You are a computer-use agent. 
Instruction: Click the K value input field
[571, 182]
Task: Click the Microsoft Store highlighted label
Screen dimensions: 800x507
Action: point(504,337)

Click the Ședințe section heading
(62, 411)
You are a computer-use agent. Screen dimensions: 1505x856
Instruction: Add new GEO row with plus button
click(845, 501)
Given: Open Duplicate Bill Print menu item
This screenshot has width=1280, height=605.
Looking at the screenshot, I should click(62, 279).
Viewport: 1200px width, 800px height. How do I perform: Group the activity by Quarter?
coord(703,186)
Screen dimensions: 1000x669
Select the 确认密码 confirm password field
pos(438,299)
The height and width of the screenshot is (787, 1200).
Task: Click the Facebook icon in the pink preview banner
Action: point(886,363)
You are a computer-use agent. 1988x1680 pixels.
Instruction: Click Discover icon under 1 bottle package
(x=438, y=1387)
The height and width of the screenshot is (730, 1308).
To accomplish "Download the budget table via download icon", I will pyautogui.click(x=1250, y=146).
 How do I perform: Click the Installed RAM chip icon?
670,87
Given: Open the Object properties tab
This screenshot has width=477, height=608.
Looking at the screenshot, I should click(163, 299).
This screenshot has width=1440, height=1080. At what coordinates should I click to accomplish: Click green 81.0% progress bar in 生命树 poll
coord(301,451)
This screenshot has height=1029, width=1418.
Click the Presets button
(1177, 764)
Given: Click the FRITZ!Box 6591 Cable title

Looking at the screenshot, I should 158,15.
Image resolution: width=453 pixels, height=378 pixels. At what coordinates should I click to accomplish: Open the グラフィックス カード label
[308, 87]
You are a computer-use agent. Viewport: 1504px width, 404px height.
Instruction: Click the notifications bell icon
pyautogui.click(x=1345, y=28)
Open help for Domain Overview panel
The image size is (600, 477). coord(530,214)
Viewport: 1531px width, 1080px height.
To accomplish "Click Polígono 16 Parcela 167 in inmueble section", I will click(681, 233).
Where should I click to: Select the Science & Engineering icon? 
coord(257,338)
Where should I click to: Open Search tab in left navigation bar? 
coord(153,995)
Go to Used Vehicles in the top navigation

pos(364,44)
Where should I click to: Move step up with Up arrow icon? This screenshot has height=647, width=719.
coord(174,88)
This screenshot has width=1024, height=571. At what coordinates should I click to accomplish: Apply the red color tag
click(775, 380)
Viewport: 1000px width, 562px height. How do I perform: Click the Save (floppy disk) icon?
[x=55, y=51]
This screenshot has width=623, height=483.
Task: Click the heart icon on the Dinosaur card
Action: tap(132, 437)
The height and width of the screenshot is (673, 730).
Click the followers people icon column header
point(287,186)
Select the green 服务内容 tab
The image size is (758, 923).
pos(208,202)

******************************

**Action item:**
Search the material for the word "computer" and copy every matching line.

**Task answer:**
You are a computer-use agent. 
You are a computer-use agent. Screen dimensions: 1505x856
You are a computer-use agent. 1988x1680 pixels.
You are a computer-use agent. Viewport: 1504px width, 404px height.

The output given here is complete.